Word for word, restate every line of the listing that follows.

DATA FOR REVIEW:
:::

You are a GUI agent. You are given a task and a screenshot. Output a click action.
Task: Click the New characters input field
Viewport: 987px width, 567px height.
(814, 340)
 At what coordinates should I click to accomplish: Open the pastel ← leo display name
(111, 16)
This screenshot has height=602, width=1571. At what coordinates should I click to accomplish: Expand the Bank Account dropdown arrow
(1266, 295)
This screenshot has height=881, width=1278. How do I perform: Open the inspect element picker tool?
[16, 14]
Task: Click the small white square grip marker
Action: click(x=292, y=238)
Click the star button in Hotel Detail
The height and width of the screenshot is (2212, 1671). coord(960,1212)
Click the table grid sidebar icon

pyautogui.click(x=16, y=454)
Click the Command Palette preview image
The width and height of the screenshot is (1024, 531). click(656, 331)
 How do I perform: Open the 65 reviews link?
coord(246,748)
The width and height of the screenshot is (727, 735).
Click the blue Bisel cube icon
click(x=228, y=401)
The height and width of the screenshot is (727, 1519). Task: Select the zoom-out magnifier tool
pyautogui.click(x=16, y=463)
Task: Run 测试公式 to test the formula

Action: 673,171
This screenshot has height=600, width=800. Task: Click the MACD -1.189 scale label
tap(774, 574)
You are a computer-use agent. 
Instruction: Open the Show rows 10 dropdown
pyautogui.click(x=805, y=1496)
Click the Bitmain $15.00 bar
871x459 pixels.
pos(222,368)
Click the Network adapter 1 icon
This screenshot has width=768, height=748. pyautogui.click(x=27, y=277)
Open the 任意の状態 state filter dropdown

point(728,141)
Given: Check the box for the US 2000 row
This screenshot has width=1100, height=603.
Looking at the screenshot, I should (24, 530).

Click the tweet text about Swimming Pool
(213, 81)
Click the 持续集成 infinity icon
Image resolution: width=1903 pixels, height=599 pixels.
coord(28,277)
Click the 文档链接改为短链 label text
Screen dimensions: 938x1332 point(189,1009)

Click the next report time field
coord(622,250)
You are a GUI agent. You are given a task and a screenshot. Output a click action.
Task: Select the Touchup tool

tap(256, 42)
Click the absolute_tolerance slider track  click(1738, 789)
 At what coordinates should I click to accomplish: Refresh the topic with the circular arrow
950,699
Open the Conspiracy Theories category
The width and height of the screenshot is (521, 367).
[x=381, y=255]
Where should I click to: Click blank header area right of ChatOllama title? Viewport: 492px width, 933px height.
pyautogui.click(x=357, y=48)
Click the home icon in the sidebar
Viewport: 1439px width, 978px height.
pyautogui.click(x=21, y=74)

:::

SOLUTION:
You are a GUI agent. You are given a task and a screenshot. Output a click action.
Task: Click the New characters input field
Viewport: 987px width, 567px height.
(814, 340)
 At what coordinates should I click to accomplish: Open the pastel ← leo display name
(111, 16)
This screenshot has height=602, width=1571. At what coordinates should I click to accomplish: Expand the Bank Account dropdown arrow
(1266, 295)
This screenshot has height=881, width=1278. How do I perform: Open the inspect element picker tool?
[16, 14]
Task: Click the small white square grip marker
Action: click(x=292, y=238)
Click the star button in Hotel Detail
The height and width of the screenshot is (2212, 1671). coord(960,1212)
Click the table grid sidebar icon

pyautogui.click(x=16, y=454)
Click the Command Palette preview image
The width and height of the screenshot is (1024, 531). click(656, 331)
 How do I perform: Open the 65 reviews link?
coord(246,748)
The width and height of the screenshot is (727, 735).
Click the blue Bisel cube icon
click(x=228, y=401)
The height and width of the screenshot is (727, 1519). Task: Select the zoom-out magnifier tool
pyautogui.click(x=16, y=463)
Task: Run 测试公式 to test the formula

Action: 673,171
This screenshot has height=600, width=800. Task: Click the MACD -1.189 scale label
tap(774, 574)
You are a computer-use agent. 
Instruction: Open the Show rows 10 dropdown
pyautogui.click(x=805, y=1496)
Click the Bitmain $15.00 bar
871x459 pixels.
pos(222,368)
Click the Network adapter 1 icon
This screenshot has width=768, height=748. pyautogui.click(x=27, y=277)
Open the 任意の状態 state filter dropdown

point(728,141)
Given: Check the box for the US 2000 row
This screenshot has width=1100, height=603.
Looking at the screenshot, I should (24, 530).

Click the tweet text about Swimming Pool
(213, 81)
Click the 持续集成 infinity icon
Image resolution: width=1903 pixels, height=599 pixels.
coord(28,277)
Click the 文档链接改为短链 label text
Screen dimensions: 938x1332 point(189,1009)

Click the next report time field
coord(622,250)
You are a GUI agent. You are given a task and a screenshot. Output a click action.
Task: Select the Touchup tool

tap(256, 42)
Click the absolute_tolerance slider track  click(1738, 789)
 At what coordinates should I click to accomplish: Refresh the topic with the circular arrow
950,699
Open the Conspiracy Theories category
The width and height of the screenshot is (521, 367).
[x=381, y=255]
Where should I click to: Click blank header area right of ChatOllama title? Viewport: 492px width, 933px height.
pyautogui.click(x=357, y=48)
Click the home icon in the sidebar
Viewport: 1439px width, 978px height.
pyautogui.click(x=21, y=74)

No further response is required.